Entries shown -
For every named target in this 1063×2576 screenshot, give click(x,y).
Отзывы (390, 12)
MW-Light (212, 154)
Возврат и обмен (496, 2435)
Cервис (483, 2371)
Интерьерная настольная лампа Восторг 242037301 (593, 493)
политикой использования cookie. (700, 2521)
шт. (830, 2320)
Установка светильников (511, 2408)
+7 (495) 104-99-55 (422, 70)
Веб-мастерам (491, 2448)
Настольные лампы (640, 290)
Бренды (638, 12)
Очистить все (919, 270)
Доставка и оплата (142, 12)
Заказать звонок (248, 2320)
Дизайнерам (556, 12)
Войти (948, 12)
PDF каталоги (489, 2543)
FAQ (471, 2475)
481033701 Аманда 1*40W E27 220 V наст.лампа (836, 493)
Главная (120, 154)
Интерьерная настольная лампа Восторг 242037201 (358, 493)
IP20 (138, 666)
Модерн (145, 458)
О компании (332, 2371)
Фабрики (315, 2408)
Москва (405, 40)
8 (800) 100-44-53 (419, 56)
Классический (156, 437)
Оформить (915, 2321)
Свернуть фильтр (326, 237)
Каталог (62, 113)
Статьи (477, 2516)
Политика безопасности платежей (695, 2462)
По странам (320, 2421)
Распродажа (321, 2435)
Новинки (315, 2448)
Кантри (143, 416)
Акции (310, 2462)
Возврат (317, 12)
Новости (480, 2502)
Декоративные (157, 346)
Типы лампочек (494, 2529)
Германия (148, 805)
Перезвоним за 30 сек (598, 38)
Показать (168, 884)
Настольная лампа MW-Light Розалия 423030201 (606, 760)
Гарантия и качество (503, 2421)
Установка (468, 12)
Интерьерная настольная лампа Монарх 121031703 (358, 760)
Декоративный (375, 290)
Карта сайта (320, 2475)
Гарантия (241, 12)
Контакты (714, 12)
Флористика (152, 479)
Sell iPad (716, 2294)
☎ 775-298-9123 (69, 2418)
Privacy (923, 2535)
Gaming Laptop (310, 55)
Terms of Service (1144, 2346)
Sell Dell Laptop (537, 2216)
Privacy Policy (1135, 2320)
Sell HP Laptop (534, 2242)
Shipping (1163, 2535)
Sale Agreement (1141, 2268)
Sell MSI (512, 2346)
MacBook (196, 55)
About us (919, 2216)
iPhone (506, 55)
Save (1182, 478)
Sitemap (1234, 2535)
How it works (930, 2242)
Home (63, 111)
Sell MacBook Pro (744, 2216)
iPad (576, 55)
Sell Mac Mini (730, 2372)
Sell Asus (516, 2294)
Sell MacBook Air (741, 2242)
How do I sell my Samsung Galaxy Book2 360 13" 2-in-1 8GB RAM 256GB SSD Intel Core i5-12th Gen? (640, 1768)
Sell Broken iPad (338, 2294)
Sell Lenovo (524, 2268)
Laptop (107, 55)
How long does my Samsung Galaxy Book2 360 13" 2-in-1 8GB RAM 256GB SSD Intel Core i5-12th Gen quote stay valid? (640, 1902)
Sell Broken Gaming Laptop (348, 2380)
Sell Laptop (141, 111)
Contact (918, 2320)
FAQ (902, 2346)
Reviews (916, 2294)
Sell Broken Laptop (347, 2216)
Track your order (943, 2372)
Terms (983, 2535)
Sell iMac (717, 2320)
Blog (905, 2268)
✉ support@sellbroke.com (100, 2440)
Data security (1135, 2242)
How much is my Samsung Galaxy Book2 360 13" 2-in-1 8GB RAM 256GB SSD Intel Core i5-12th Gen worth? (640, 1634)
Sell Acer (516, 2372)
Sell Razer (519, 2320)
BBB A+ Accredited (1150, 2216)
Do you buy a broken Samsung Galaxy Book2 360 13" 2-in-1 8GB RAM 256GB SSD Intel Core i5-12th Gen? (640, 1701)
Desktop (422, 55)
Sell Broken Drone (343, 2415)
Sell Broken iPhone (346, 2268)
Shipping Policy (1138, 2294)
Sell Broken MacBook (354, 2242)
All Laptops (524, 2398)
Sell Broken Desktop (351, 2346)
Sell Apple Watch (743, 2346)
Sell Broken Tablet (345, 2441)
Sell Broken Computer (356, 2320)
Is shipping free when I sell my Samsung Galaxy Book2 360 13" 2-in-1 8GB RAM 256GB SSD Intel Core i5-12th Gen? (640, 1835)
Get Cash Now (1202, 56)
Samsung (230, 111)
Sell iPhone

Exercise - Note how many lines of the listing above contain the string "Интерьерная", and give that number with nothing added.

Answer to this exercise - 3